O Brasil acabou se tornando protagonista em uma nova peça de propaganda de guerra virtual veiculada pelo Irã contra os Estados Unidos nesta segunda-feira (1º). O movimento midiático ocorreu logo após o governo do presidente norte-americano Donald Trump ameaçar impor tarifas alfandegárias de 25% sobre os produtos e mercadorias de origem brasileira. Em resposta ao cenário de atrito, a Embaixada iraniana na Tunísia, país localizado no norte da África, utilizou sua conta oficial na rede social X para publicar um vídeo de animação gerado por inteligência artificial que simula um combate físico direto entre o Cristo Redentor e a Estátua da Liberdade.
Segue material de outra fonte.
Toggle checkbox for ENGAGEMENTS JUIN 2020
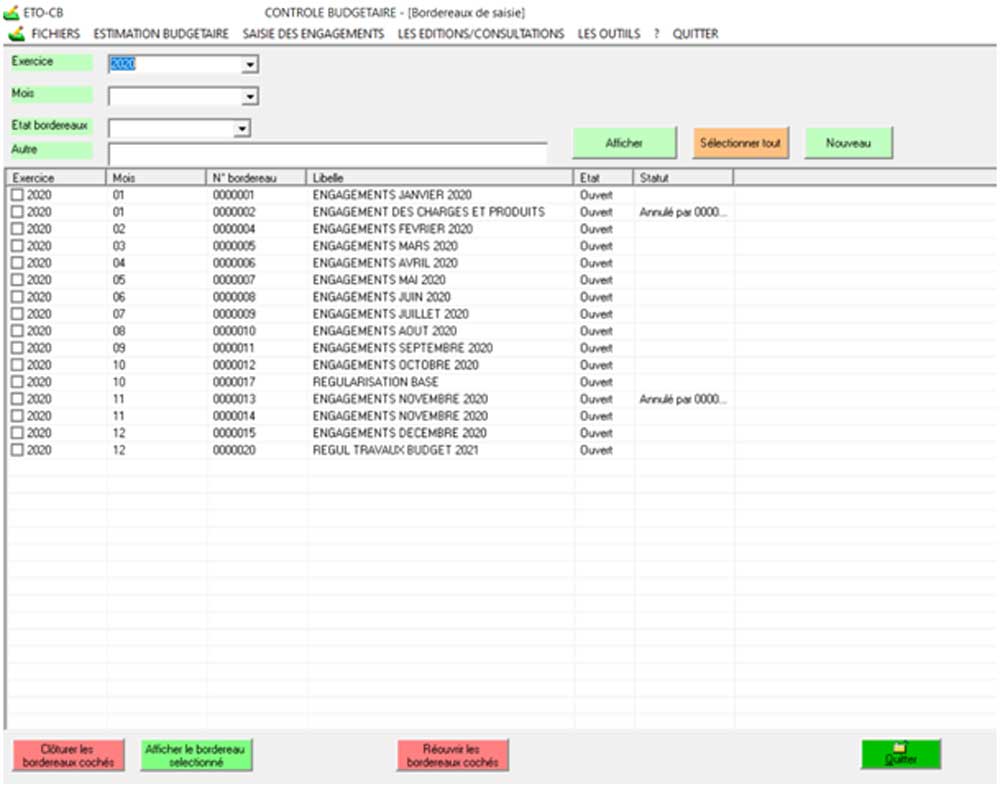The image size is (1000, 787). click(x=17, y=297)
As imagens computadorizadas iniciam mostrando o famoso monumento norte-americano, símbolo de Nova York, deslocando-se em direção ao tradicional cartão-postal brasileiro situado no Morro do Corcovado, no Rio de Janeiro, com a clara intenção de desferir um soco na imagem do Cristo. No entanto, na dinâmica criada pela inteligência artificial, o monumento brasileiro consegue interceptar a agressão e contra-ataca, atingindo em cheio a rival. A Estátua da Liberdade é retratada sendo sucessivamente derrotada até, por fim, despencar em pedaços do alto da montanha fluminense, acompanhada pela legenda que afirma tratar-se de uma única frente e uma única luta.
Em meio ao acirramento do confronto direto do Irã com os Estados Unidos e Israel, as disputas de caráter militar e as severas tensões diplomáticas passaram a ser frequentemente retratadas e difundidas na internet sob a forma de desenhos animados, produções de vídeo satíricas e cenários fictícios gerados por ferramentas tecnológicas avançadas.
O governo do Irã tem adotado essa estratégia de narrativas digitais como uma ferramenta contínua de propaganda de guerra, buscando ironizar o desempenho geopolítico e militar dos norte-americanos no Oriente Médio através de compartilhamentos maciços feitos por canais da mídia estatal e por suas respectivas embaixadas localizadas no Ocidente.